On n’a jamais affaire qu’à des représentants de l’autorité, et jamais à l’autorité elle-même. Et pourtant, c’est bien l’autorité qu’on respecte et non pas ses représentants, qui ne comptent pas (exemple : l’individu qui exerce l’autorité ne compte pas : ce qui compte, c’est l’autorité dont il est investi). Chaque fois que le respect s’impose, on reconnaît l’autorité, mais il ne faut surtout pas se demander où elle se trouve concrètement, parce qu’on découvre alors qu’elle ne se trouve nulle part. Ainsi on serait tenté de dire que toute autorité est en dernière instance celle de la loi. Mais qu’est-ce que la loi ? l’expression de la volonté générale ! donc la loi ne compte pas, c’est la volonté générale qui compte.
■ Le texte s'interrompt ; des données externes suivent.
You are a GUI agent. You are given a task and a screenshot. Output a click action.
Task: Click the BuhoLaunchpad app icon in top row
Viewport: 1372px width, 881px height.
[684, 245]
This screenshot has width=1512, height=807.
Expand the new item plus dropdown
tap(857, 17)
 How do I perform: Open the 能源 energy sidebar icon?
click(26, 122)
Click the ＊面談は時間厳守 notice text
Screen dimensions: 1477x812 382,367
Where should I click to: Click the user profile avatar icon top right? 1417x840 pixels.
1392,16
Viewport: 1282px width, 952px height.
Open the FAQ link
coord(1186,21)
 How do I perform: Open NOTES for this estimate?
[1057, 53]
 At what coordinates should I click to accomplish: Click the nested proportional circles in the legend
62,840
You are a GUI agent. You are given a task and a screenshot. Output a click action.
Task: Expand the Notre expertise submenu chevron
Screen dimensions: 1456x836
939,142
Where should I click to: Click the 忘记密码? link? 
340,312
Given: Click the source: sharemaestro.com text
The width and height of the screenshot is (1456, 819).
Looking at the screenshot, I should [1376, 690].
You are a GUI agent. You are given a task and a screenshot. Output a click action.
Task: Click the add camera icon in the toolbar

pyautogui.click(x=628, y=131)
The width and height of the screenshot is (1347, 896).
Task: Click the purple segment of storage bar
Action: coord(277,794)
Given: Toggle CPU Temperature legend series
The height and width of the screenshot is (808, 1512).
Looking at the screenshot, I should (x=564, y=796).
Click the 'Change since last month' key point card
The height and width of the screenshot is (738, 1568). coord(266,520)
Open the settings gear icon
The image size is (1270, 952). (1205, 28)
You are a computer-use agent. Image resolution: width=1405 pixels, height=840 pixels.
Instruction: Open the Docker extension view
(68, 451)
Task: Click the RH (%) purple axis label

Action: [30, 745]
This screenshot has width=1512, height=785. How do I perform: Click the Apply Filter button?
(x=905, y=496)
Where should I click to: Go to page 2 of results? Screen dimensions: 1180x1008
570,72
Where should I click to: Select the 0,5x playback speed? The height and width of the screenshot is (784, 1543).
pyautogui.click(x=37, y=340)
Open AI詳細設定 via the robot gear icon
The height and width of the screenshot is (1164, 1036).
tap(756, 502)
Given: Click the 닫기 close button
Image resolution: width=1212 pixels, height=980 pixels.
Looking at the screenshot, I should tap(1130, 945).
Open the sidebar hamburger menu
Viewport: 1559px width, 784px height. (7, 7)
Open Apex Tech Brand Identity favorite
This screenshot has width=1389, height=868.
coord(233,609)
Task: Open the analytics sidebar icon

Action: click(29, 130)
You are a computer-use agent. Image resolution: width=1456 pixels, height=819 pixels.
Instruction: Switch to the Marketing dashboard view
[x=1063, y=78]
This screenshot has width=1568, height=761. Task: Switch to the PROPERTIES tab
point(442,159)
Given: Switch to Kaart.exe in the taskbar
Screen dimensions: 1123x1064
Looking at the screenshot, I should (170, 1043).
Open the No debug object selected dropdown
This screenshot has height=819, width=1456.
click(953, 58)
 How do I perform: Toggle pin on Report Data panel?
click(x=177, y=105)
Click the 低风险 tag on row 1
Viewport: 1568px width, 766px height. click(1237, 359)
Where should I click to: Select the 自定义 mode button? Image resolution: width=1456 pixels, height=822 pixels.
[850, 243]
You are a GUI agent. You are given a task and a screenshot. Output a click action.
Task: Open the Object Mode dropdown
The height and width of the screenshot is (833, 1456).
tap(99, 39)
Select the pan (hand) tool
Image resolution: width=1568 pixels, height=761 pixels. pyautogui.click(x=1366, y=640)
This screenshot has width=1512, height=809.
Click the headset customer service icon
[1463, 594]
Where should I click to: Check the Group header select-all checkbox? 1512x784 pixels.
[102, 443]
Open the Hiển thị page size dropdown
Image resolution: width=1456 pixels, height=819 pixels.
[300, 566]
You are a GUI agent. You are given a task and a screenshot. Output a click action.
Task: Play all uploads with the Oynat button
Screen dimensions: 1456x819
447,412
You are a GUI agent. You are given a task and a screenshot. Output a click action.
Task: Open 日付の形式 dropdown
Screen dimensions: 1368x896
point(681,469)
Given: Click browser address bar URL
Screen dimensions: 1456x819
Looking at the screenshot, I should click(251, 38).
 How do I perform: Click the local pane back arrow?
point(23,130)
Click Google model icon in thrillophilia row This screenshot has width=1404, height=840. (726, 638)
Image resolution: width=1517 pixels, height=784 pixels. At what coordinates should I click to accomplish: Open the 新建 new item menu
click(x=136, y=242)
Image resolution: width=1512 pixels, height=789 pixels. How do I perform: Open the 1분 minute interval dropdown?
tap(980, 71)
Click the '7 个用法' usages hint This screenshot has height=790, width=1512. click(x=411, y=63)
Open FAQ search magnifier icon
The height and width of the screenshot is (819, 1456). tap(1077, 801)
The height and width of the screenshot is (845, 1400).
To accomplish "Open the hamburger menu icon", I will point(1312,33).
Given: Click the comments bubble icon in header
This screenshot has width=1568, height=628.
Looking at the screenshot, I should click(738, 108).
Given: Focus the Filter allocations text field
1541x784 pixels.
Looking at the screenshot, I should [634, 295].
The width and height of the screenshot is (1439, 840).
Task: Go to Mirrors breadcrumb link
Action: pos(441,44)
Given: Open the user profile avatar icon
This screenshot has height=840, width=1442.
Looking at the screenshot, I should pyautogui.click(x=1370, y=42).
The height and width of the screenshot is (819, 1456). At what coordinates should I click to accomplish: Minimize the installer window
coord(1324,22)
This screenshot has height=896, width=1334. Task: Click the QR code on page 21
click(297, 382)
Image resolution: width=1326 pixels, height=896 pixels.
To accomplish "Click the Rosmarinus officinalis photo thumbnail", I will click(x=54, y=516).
Mais d’autre part la volonté générale, ce n’est pas la volonté de tous : c’est la volonté des gens uniquement considérés comme citoyens. Mais ce n’est pas du tout la réalité : chacun pense en fonction de sa situation, de ses intérêts, de ses fantasmes, et personne ne pense » en tant que citoyen » parce qu’il faudrait alors être une personne abstraite. Donc la volonté générale n’existe pas : il existe seulement une volonté de tous ou une volonté majoritaire, qui ne sont comme telles que des supervolontés particulières (les plus nombreux sont simplement les plus forts, or la loi c’est précisément que les plus fort n’aient pas raison !). bref, considérée dans son sens les plus courant, il faut bien reconnaître que l’autorité n’est finalement identique qu’à sa propre impossibilité.
Eh bien c’est de cette impossibilité qu’il s’agit dans la crainte, dès lors qu’en celle-ci c’est vraiment de nous qu’il s’agit (alors que dans la peur, c’est réellement de nous qu’il s’agit).
J’arrête ici pour aujourd’hui. La prochaine fois j’essaierai de reprendre cette idée de l’inconsistance de la vérité comme principe de la crainte en examinant diverses acceptions qui peuvent sembler la contredire et dont j’espère vous montrer, au contraire, qu’elles la vérifient.
Je vous remercie de votre attention.